In NOR gate flash, each cell resembles a standard MOSFET, except the transistor has two gates instead of one. On top is the control gate (CG), as in other MOS transistors, but below this, there is a floating gate (FG) insulated all around by an oxide layer. The FG is interposed between the CG and the MOSFET channel, and because the FG is electrically isolated by its insulating layer, any electrons placed on it are trapped there and, under normal conditions, will not discharge for many years. When current flow through the MOSFET channel binary code is generated, reproducing the stored data.
NAND gate flash utilizes tunnel injection for writing and tunnel release for erasing. NAND flash memory forms the core of the removable USB storage devices known as USB flash drives, as well as most memory card formats available today.
The magnetic medium is found in magnetic tape, hard disk drives, floppy disks, and so on. This medium uses different patterns of magnetization in a magnetizable material to store data and is a form of non-volatile memory. Magnetic storage media can be classified as either sequential access memory or random access memory although in some cases the distinction is not perfectly clear.
Small polarized ferrous cores in the shape of wires or poles are flipped along the surface of reading and writing into the desired data is stored. Accessing different parts of the medium involves winding the wire forward or backward until the point of interest is found. Data is read through a small reading peripheral which amplifies which side the ferrous cores are arranged.
The mechanical medium utilizes one of the oldest methods of computing and has largely become obsolete. The earliest known method of memory storage and subsequent computerized reading is the Antikythera mechanism (c. 100–150 BCE) which utilizes over thirty gears that spin a dial indicator. Following the Antikythera mechanism, Hero of Alexandria (c. 10–70 CE) designed a spinning wheel with pegs, when the pegs are reach the wheel in turn reverses the direction of spin. It was used to raise, lower, and moves displays for amphitheatre shows.
Punched cards became popularized from 1900 to 1950 as it became the most common storage medium for computers. The information was read through a method of identifying the holes in the card which was then converted to another medium.
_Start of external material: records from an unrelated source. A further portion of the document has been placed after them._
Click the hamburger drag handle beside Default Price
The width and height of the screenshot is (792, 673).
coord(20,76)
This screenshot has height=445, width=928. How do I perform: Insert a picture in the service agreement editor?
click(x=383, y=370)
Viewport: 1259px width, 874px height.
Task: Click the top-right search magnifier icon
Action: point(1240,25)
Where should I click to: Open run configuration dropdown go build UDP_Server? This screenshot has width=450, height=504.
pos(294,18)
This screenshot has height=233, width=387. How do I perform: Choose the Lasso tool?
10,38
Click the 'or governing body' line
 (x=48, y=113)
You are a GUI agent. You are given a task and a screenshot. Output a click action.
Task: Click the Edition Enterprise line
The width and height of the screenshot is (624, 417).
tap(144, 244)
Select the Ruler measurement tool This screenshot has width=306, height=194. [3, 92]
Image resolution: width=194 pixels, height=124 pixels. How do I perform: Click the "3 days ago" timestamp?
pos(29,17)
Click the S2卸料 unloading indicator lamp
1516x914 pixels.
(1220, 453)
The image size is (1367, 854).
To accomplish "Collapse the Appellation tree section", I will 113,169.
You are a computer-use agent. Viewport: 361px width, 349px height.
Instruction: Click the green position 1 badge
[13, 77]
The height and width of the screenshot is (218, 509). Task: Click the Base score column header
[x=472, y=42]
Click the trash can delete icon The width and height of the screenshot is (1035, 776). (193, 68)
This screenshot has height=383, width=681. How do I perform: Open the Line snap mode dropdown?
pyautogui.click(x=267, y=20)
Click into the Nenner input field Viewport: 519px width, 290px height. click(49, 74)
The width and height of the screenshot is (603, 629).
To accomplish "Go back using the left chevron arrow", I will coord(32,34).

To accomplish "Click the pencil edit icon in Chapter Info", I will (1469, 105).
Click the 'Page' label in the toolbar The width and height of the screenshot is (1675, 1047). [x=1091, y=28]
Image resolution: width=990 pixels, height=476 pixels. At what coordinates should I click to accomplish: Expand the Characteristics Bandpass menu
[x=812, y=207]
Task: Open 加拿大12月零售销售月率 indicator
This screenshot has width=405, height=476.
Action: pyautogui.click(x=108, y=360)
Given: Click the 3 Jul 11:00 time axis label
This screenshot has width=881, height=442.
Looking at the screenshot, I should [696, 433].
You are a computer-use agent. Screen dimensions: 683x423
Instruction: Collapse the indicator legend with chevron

The usage of electronic computer peripherals became popularized as means of linking two computing devices. Information is sent in electronic singles which are interpreted by a Multiplexer or multiplexer.
Optical discs refer to the non-volatile flat, circular, usually polycarbonate discs. Data is stored in pits or bumps arranged in sequentially on the continuous, spiral track extending from the innermost track to the outermost track, covering the entire disc surface. Data read by a means of a laser; when the laser enters a pit, the focus of the laser is changed and interpenetrated by the reader's software.
RAM (Random Access Memory)
Random-access memory (RAM /ræm/) is a form of computer data storage. A random-access device allows stored data to be accessed directly in any random order. In contrast, other data storage media such as hard disks, CDs, DVDs and magnetic tape, as well as early primary memory types such as drum memory, read and write data only in a predetermined order, consecutively, because of mechanical design limitations. Therefore the time to access a given data location varies significantly depending on its physical location. Today, random-access memory takes the form of integrated circuits. Strictly speaking, modern types of DRAM are not random access, as data is read in bursts, although the name DRAM / RAM has stuck. However, many types of SRAM, ROM, OTP, and NOR flash are still random access even in a strict sense. RAM is normally associated with volatile types of memory (such as DRAM memory modules), where its stored information is lost if the power is removed. Many other types of non-volatile memory are RAM as well, including most types of ROM and a type of flash memory called NOR-Flash. The first RAM modules to come into the market were created in 1951 and were sold until the late 1960s and early 1970s.